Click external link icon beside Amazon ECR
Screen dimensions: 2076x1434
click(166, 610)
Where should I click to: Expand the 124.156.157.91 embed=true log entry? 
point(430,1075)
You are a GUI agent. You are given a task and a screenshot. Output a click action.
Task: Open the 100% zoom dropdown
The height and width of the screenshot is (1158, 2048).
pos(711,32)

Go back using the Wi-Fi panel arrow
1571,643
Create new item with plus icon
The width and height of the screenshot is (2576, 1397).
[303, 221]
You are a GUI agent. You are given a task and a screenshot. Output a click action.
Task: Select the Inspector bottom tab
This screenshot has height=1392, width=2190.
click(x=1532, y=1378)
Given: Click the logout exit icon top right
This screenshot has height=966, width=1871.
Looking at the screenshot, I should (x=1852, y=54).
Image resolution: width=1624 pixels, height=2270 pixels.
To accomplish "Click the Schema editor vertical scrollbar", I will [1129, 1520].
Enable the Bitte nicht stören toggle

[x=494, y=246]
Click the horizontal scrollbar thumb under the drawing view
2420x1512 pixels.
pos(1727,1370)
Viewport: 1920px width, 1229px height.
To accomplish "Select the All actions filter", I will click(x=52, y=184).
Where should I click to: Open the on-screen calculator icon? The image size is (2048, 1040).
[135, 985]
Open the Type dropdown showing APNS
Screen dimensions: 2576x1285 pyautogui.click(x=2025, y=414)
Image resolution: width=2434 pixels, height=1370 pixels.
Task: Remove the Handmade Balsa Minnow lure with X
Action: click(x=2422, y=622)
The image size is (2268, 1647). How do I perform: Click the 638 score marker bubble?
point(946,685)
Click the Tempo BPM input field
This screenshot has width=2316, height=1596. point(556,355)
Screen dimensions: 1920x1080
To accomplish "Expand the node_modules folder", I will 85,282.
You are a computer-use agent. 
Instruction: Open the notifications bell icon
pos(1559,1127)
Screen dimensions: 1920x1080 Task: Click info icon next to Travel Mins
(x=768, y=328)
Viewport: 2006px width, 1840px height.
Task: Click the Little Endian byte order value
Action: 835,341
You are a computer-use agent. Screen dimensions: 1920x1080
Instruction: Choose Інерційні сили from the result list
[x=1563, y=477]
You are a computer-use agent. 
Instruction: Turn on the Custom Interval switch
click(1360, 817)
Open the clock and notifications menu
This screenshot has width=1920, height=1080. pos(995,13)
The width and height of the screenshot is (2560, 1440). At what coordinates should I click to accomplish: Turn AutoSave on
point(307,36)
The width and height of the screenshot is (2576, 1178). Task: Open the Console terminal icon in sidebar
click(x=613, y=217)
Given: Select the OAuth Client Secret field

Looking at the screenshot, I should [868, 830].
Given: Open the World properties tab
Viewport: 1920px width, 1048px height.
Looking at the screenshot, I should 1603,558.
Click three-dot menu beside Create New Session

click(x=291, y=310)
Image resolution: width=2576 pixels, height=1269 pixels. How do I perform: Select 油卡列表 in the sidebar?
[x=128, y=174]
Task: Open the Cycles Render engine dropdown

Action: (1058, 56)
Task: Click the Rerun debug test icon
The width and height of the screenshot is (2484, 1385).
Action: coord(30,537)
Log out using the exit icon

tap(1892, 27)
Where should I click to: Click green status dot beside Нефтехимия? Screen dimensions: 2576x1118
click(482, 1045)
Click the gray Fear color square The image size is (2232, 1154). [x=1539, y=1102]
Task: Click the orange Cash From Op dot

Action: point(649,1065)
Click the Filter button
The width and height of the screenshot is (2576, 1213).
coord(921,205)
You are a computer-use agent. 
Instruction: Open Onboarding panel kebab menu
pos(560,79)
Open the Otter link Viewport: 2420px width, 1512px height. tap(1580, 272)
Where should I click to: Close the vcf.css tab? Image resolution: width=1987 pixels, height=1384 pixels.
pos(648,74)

══════════════════════════════

Task to complete
From top to bottom, please output the material exactly.

Solution to the problem
Click external link icon beside Amazon ECR
Screen dimensions: 2076x1434
click(166, 610)
Where should I click to: Expand the 124.156.157.91 embed=true log entry? 
point(430,1075)
You are a GUI agent. You are given a task and a screenshot. Output a click action.
Task: Open the 100% zoom dropdown
The height and width of the screenshot is (1158, 2048).
pos(711,32)

Go back using the Wi-Fi panel arrow
1571,643
Create new item with plus icon
The width and height of the screenshot is (2576, 1397).
[303, 221]
You are a GUI agent. You are given a task and a screenshot. Output a click action.
Task: Select the Inspector bottom tab
This screenshot has height=1392, width=2190.
click(x=1532, y=1378)
Given: Click the logout exit icon top right
This screenshot has height=966, width=1871.
Looking at the screenshot, I should (x=1852, y=54).
Image resolution: width=1624 pixels, height=2270 pixels.
To accomplish "Click the Schema editor vertical scrollbar", I will [1129, 1520].
Enable the Bitte nicht stören toggle

[x=494, y=246]
Click the horizontal scrollbar thumb under the drawing view
2420x1512 pixels.
pos(1727,1370)
Viewport: 1920px width, 1229px height.
To accomplish "Select the All actions filter", I will click(x=52, y=184).
Where should I click to: Open the on-screen calculator icon? The image size is (2048, 1040).
[135, 985]
Open the Type dropdown showing APNS
Screen dimensions: 2576x1285 pyautogui.click(x=2025, y=414)
Image resolution: width=2434 pixels, height=1370 pixels.
Task: Remove the Handmade Balsa Minnow lure with X
Action: click(x=2422, y=622)
The image size is (2268, 1647). How do I perform: Click the 638 score marker bubble?
point(946,685)
Click the Tempo BPM input field
This screenshot has width=2316, height=1596. point(556,355)
Screen dimensions: 1920x1080
To accomplish "Expand the node_modules folder", I will 85,282.
You are a computer-use agent. 
Instruction: Open the notifications bell icon
pos(1559,1127)
Screen dimensions: 1920x1080 Task: Click info icon next to Travel Mins
(x=768, y=328)
Viewport: 2006px width, 1840px height.
Task: Click the Little Endian byte order value
Action: 835,341
You are a computer-use agent. Screen dimensions: 1920x1080
Instruction: Choose Інерційні сили from the result list
[x=1563, y=477]
You are a computer-use agent. 
Instruction: Turn on the Custom Interval switch
click(1360, 817)
Open the clock and notifications menu
This screenshot has width=1920, height=1080. pos(995,13)
The width and height of the screenshot is (2560, 1440). At what coordinates should I click to accomplish: Turn AutoSave on
point(307,36)
The width and height of the screenshot is (2576, 1178). Task: Open the Console terminal icon in sidebar
click(x=613, y=217)
Given: Select the OAuth Client Secret field

Looking at the screenshot, I should [868, 830].
Given: Open the World properties tab
Viewport: 1920px width, 1048px height.
Looking at the screenshot, I should 1603,558.
Click three-dot menu beside Create New Session

click(x=291, y=310)
Image resolution: width=2576 pixels, height=1269 pixels. How do I perform: Select 油卡列表 in the sidebar?
[x=128, y=174]
Task: Open the Cycles Render engine dropdown

Action: (1058, 56)
Task: Click the Rerun debug test icon
The width and height of the screenshot is (2484, 1385).
Action: coord(30,537)
Log out using the exit icon

tap(1892, 27)
Where should I click to: Click green status dot beside Нефтехимия? Screen dimensions: 2576x1118
click(482, 1045)
Click the gray Fear color square The image size is (2232, 1154). [x=1539, y=1102]
Task: Click the orange Cash From Op dot

Action: point(649,1065)
Click the Filter button
The width and height of the screenshot is (2576, 1213).
coord(921,205)
You are a computer-use agent. 
Instruction: Open Onboarding panel kebab menu
pos(560,79)
Open the Otter link Viewport: 2420px width, 1512px height. tap(1580, 272)
Where should I click to: Close the vcf.css tab? Image resolution: width=1987 pixels, height=1384 pixels.
pos(648,74)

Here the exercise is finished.